▸ **Reading text**
-=-=-=-=-

This chapter assesses the role of the environment as an important precondition for human security. Two distinct but complementary analysis and related methodologies are used, with child and infant mortality as indicators of human security. To examine long-term prospects for human security, we focus on future developments in access to food, clean drinking water, basic sanitation and modern energy sources, and their implications for child mortality. This analysis is done on a largely aggregated regional scale, using the Global Integrated Sustainability Model (GISMO) (Hilderink et al., 2008). As this global analysis only broadly provides insight into the underlying health risks, we complement the analysis by assessing the mechanisms that contribute to increasing vulnerability. This analysis is done on a more disaggregated subnational scale, using the methodology of archetypical patterns of vulnerability (UNEP, 2007; Kok and Jager, 2009). This methodology is based on the notion that there are similar vulnerability situations around the world that also share similar features in terms of mechanisms that drive them. We focus on the vulnerability of small-holder farmers in dryland areas, as these are amongst the most critical, from a development and environmental perspective, with high infant mortality rates and a fragile environment (Levy et al., 2005).
Methodology
Global Integrated Sustainability Model (GISMO)

-=-=-=-=-

▸ **The records**

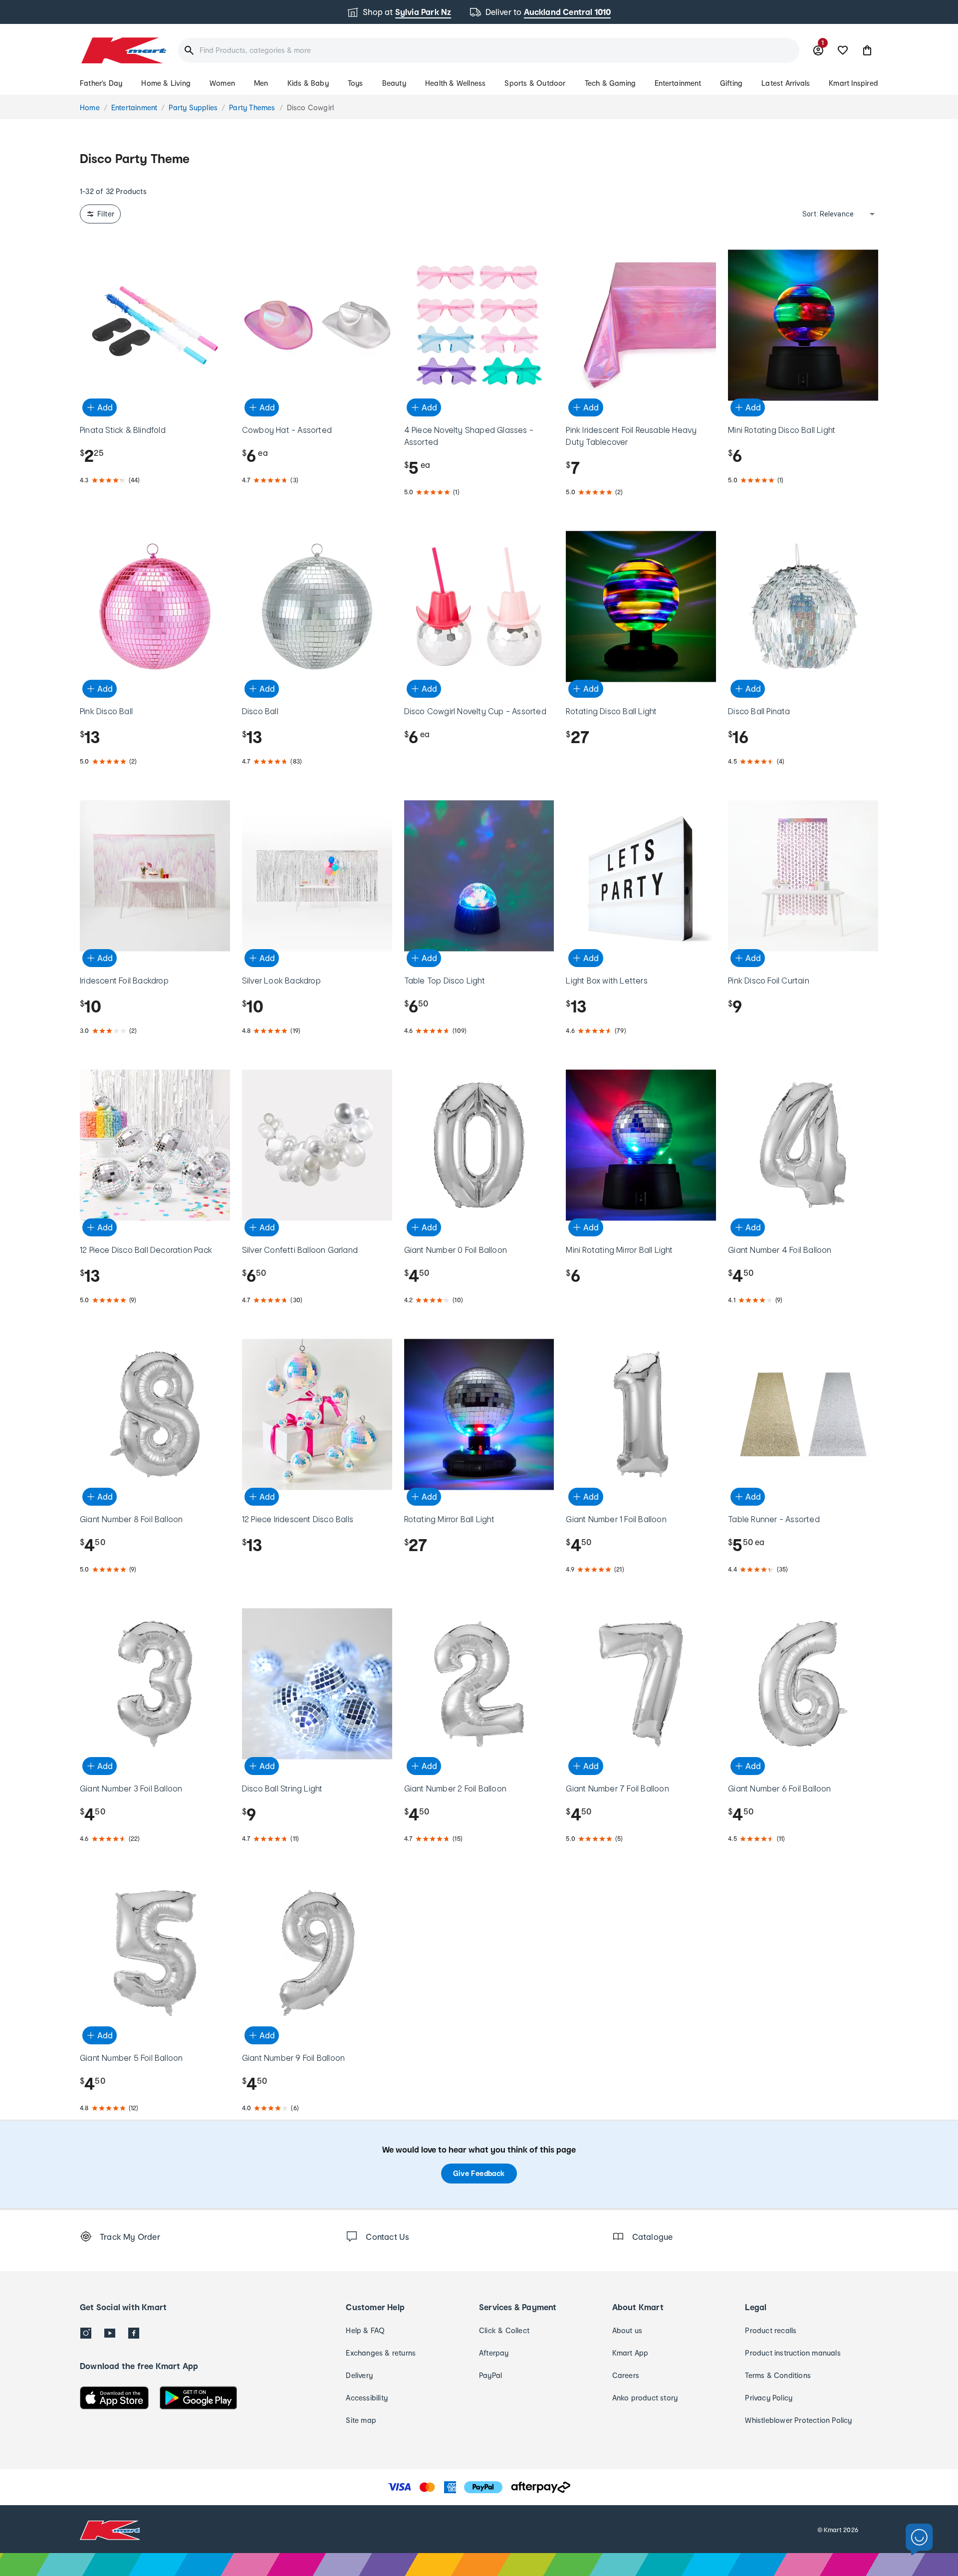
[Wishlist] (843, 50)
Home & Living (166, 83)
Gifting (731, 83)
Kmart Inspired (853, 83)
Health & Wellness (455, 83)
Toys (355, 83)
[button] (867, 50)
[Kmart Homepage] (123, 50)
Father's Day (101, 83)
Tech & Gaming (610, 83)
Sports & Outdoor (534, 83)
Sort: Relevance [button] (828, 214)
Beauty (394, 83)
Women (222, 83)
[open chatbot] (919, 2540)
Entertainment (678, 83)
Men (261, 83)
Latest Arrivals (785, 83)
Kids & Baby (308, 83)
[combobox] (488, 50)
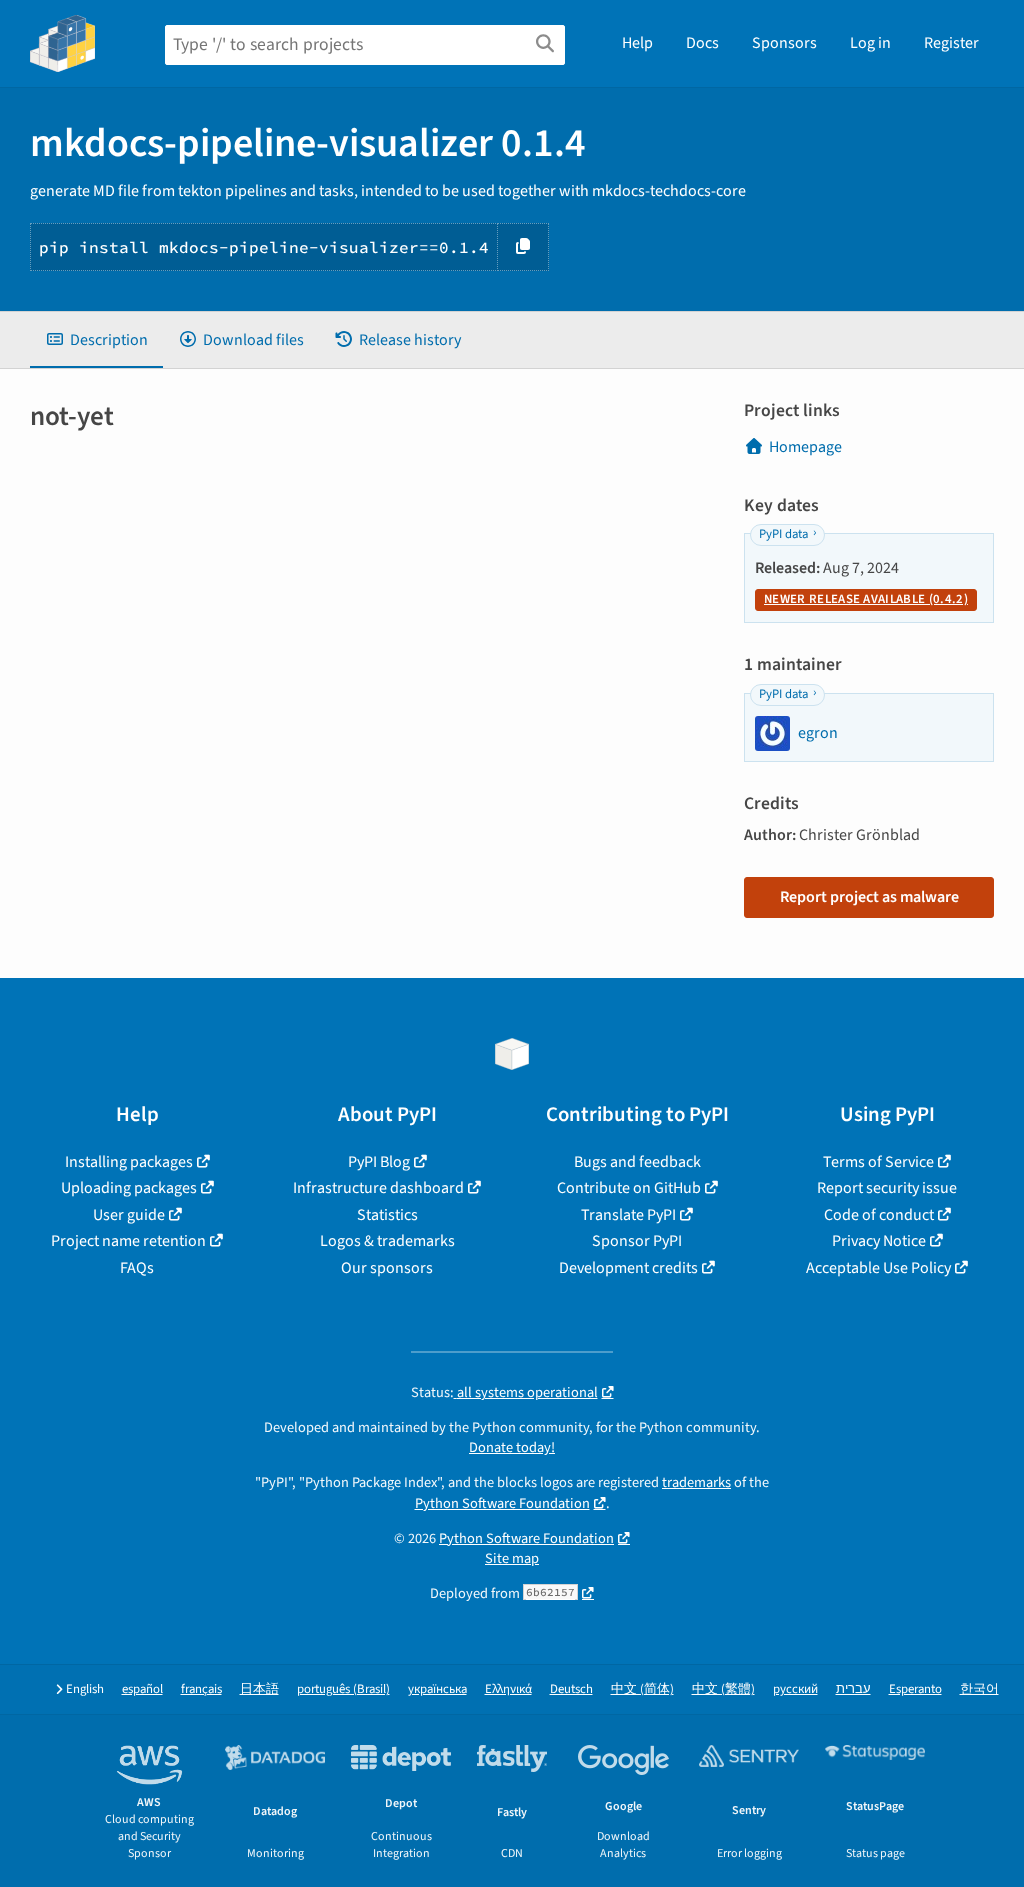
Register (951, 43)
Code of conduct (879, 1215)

-=-=-=-=-

▸ **Requirements**
A. In the text on the environment and human security, whose vulnerability does the analysis focus on?
B. Set down every line of the records with the screen coordinates, word for word, but leave out the pictures.
The records have nothing to do with the text on the environment and human security.

▸ **Completed exercise**
A. Small-holder farmers in dryland areas.

B.
[Wishlist] (843, 50)
Home & Living (166, 83)
Gifting (731, 83)
Kmart Inspired (853, 83)
Health & Wellness (455, 83)
Toys (355, 83)
[button] (867, 50)
[Kmart Homepage] (123, 50)
Father's Day (101, 83)
Tech & Gaming (610, 83)
Sports & Outdoor (534, 83)
Sort: Relevance [button] (828, 214)
Beauty (394, 83)
Women (222, 83)
[open chatbot] (919, 2540)
Entertainment (678, 83)
Men (261, 83)
Latest Arrivals (785, 83)
Kids & Baby (308, 83)
[combobox] (488, 50)
Register (951, 43)
Code of conduct (879, 1215)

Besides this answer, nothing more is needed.